大きく前の2回と違うところは、今まで社内だけで実施していたところを、01Boosterさんの支援を受けて、いわゆる外部の目を入れた。外部のプロの目を入れて実施したというのが、一番大きなところ。いわゆるベンチャー支援のプロのノウハウを学ぶというだけでなくて、社内だとどうしても甘えが出てしまって、途中でうやむやになってしまう。それをなくしたいという、この2つの狙いで支援をお願いしたところです。

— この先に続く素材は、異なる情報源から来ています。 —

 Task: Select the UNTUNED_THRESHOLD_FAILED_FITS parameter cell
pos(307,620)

具体的な話をすると、応募するにあたってはいわゆる詳細な事業計画ではなく、応募者の熱い思いと消費者の課題をどのように捉えて解決するかと、それをA4用紙1枚で簡潔に出してもらいました。それで書類審査に通った方のアイデアをブラッシュアップしていきます。

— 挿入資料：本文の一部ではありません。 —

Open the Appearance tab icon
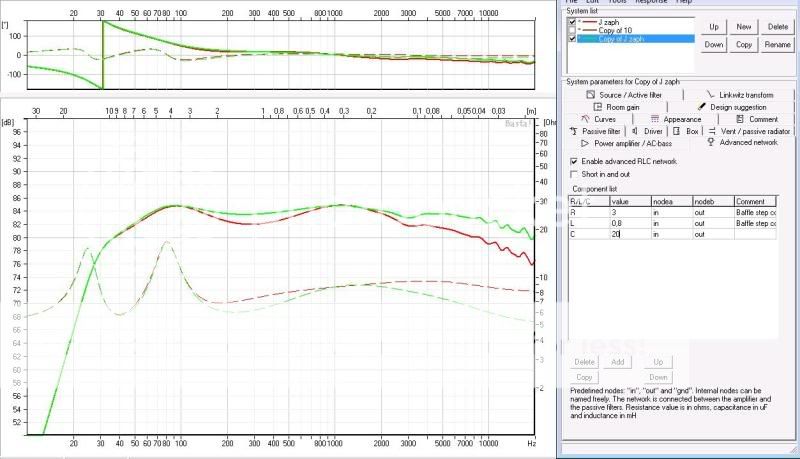800x459 pixels. pos(655,118)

この提案者は他の提案者とか、ゼロワンさんの支援を受けて、外部のベンチャーにぶつけて意見をもらったりという、いわゆる壁打ちをやったり、外に出てフィールドワークをやるということで、要はユーザーペインをちゃんと捉えて、「あなたのやりたいことは本当に消費者本位なんですか?」ということを、とことんまで突き詰めて考えてもらいました。

さらに社内の審査もプレゼンではなくピッチで、形式ではなく提案者の思いを重視したところも大きいと思います。

社内で揉むだけではなくて、ゼロワンさんの「01Dojo」にも参加させまして、社外の起業家人材とも触れあって刺激を与えました。いろいろな今までやってない仕掛けをたくさん入れまして、今にいたってます。とりあえず、こういうことを続けて、提案者の提案を最後までローンチできるようにサポートしていきたいと思っています。

濱地:はい、ありがとうございます。先ほどの渡邉さんのお話も危機感というのがありましたし、本地さんもやはり、「経営計画としても変革をしていくんだ」「挑戦していくんだ」というお話があったかと思います。

追い風という表現を本地さんはなさってましたけれども、会社トップの方向性として「新しいことをやっていくんだ」というものがまずないと、おそらく笛吹けども踊らずということになります。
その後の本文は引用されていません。